In this busy season of life it is funny how God can get our attention and speak to us through our children.
During the middle of running all over the place trying to get things done I raced home so that some friends could pick up an old freezer I was giving away. We came flying into the driveway and practically jumped out of the Expedition before the vehicle had stopped. This particular week had been one of the busiest of the month and I had a student staying with my family who had been pulled out of an abusive home situation with me as my friends showed up to get the freezer out of our storage room.
During the melee of moving the freezer and watching my two boys and this student I took my eyes off Noah who was running in the driveway laughing and playing tag with Toby. Everything seemed fine and we began to move the freezer out. A moment later Noah screamed out in pain and the long draw of breath before the next sound let me know that this was going to be a good one.
Noah had fallen and deeply scraped his left knee. We quickly set the freezer down and headed out to Noah to tend to his wounds. I picked him up and took him into the house and got the necessary first aid items together and bandaged his knee. As he was crying I felt awful for him, you never enjoy seeing your child hurting. I pulled him in close and hugged him and kissed him continually and told him he was going to be OK. Noah seemed to not hear the words that I was saying and kept saying through his tears, "Make it feel better." I didn't know what to do so I just kept hugging him and trying to console him but he continued to say, "No, make it feel better." So finally I asked him, "Noah, what do you want me to do?" Noah replied, "Ask Jesus to make it feel better."

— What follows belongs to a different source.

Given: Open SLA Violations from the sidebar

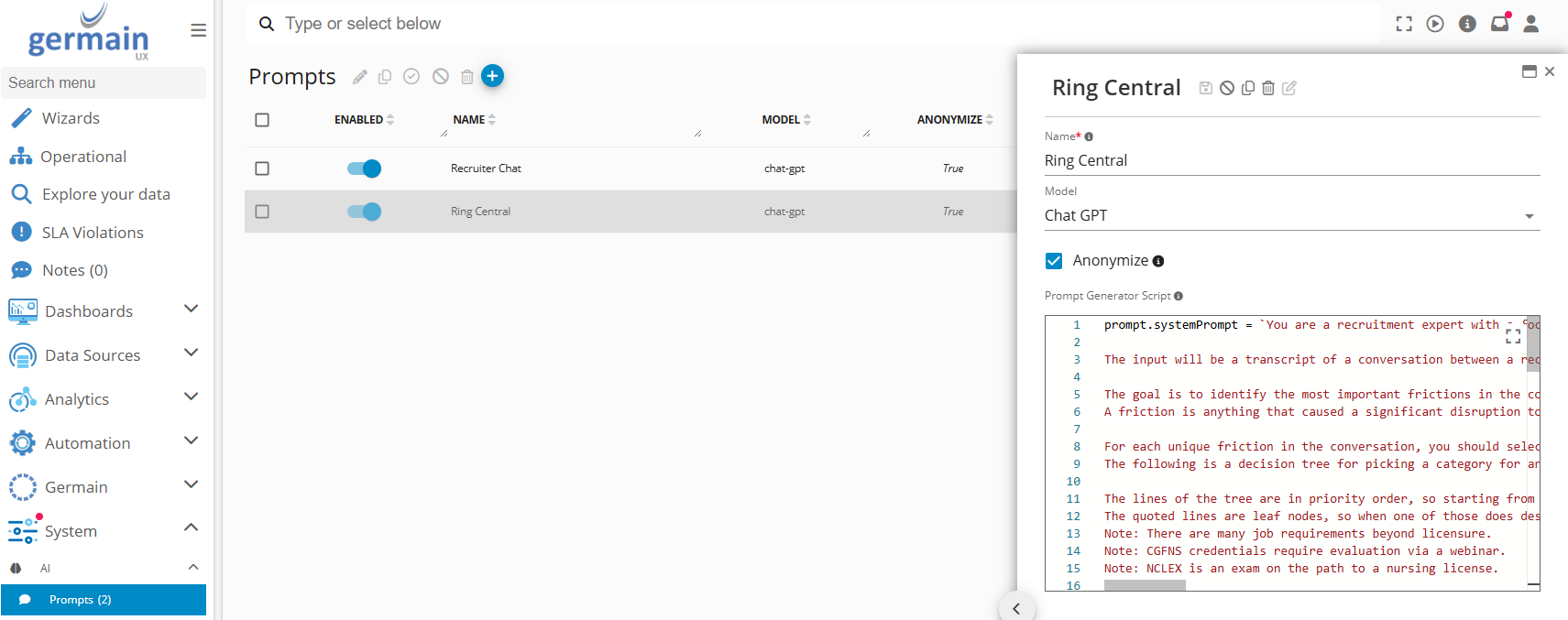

To be honest, his response caught me off guard. I am a pastor. I work hard to get others to be connected to God and to include him in every area of their lives. But, in this moment it didn't even occur to me to ask Jesus to make it feel better. So with Noah in my arms and the student standing near us I began to pray. Noah closed his eyes tightly, his head moving back and forth slightly with pursed lips. He was intensely praying with me for his knee. As intense as any adult I have ever seen pray.
It was a simple and short prayer. I remembered what my friend Dan had said at a recent staff meeting at work that our Faith is grown when we pray for healing and then take the next step to ask and see if God healed it. So I asked Noah if it felt better. Noah stood up and gently walked a few steps and said that it did feel a little better. The student who was staying with us got a gleam in his eye and emphatically said, "Jesus did that!"
I had no idea what was happening at that moment. The whole situation had taken me off guard. Here Noah had been hurt, inconsolable, and he lead me to pray. The student had been watching the whole thing and recognized it was Jesus. Meanwhile, I was nearly speechless.
A few days later our Stirring baptism was taking place and I still had not taken off Noah's original bandage. At this point I expected to see a huge scab, or at the very least an open scrape. When I took off the bandage there was nothing there at all. Not a scab, nothing. It was like it never happened.
In the Greek, (the language the New Testament was written in) God and Jesus promise to send us the "Paraclete". The word "Paracleta" means "the one who answers our cry." How often I forget that it is not until I cry out and seek Jesus that my own wounds, pain, and brokenness can be healed. Unless that cry surges up from the consciousness of our true reality and need for the Holy Spirit the Holy Spirit will not come.